Instruction » Put the lines of the data below into a numbered list, skipping any blank lines. Include only the lines starting with the line that contains "This screenshot has width=568, height=388." and going on through the line that contains "Action: [174, 117]".

Word and element location data:

— Begin —

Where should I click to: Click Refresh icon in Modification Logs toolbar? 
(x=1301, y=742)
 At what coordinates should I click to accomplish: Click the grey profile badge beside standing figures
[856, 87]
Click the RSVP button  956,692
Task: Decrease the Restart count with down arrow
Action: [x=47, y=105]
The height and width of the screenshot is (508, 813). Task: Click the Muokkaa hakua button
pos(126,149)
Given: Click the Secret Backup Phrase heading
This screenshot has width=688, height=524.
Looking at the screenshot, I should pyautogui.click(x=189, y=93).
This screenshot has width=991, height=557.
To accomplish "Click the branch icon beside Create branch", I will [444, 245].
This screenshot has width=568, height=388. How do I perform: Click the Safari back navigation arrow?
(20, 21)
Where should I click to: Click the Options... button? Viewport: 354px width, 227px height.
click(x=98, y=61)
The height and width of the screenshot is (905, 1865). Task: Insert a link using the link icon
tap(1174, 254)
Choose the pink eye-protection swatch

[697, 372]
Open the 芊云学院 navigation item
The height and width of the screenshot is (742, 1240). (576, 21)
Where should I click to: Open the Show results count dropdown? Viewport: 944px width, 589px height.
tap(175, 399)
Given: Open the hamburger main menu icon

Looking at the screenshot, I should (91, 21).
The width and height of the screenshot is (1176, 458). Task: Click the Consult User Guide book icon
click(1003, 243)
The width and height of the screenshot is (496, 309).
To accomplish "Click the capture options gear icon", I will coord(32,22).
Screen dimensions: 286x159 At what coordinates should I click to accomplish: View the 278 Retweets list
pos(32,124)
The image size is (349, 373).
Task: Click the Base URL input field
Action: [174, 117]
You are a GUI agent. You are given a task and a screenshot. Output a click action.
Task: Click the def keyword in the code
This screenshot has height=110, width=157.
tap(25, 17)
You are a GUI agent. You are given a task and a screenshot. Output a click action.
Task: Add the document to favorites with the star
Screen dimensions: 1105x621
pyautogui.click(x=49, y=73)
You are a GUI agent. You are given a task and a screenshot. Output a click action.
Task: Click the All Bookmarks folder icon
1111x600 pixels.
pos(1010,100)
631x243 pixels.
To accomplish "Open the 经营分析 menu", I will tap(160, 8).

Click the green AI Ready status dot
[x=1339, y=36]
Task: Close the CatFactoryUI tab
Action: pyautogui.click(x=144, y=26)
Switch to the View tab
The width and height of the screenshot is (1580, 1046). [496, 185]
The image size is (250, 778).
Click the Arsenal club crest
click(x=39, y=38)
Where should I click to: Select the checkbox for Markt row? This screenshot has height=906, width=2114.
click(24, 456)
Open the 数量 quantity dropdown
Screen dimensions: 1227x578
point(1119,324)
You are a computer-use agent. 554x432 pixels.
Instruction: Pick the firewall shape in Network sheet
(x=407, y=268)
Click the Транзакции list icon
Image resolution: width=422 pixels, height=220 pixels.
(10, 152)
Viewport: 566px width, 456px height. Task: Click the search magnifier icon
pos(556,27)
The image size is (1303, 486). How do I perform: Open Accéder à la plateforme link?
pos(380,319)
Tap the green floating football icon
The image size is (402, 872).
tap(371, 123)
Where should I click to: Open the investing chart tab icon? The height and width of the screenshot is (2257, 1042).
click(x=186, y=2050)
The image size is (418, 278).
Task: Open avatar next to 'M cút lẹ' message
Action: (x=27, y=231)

— End —

Exercise answer »
1. This screenshot has width=568, height=388. How do I perform: Click the Safari back navigation arrow?
2. (20, 21)
3. Where should I click to: Click the Options... button? Viewport: 354px width, 227px height.
4. click(x=98, y=61)
5. The height and width of the screenshot is (905, 1865). Task: Insert a link using the link icon
6. tap(1174, 254)
7. Choose the pink eye-protection swatch
8. [697, 372]
9. Open the 芊云学院 navigation item
10. The height and width of the screenshot is (742, 1240). (576, 21)
11. Where should I click to: Open the Show results count dropdown? Viewport: 944px width, 589px height.
12. tap(175, 399)
13. Given: Open the hamburger main menu icon
14. Looking at the screenshot, I should (91, 21).
15. The width and height of the screenshot is (1176, 458). Task: Click the Consult User Guide book icon
16. click(1003, 243)
17. The width and height of the screenshot is (496, 309).
18. To accomplish "Click the capture options gear icon", I will coord(32,22).
19. Screen dimensions: 286x159 At what coordinates should I click to accomplish: View the 278 Retweets list
20. pos(32,124)
21. The image size is (349, 373).
22. Task: Click the Base URL input field
23. Action: [174, 117]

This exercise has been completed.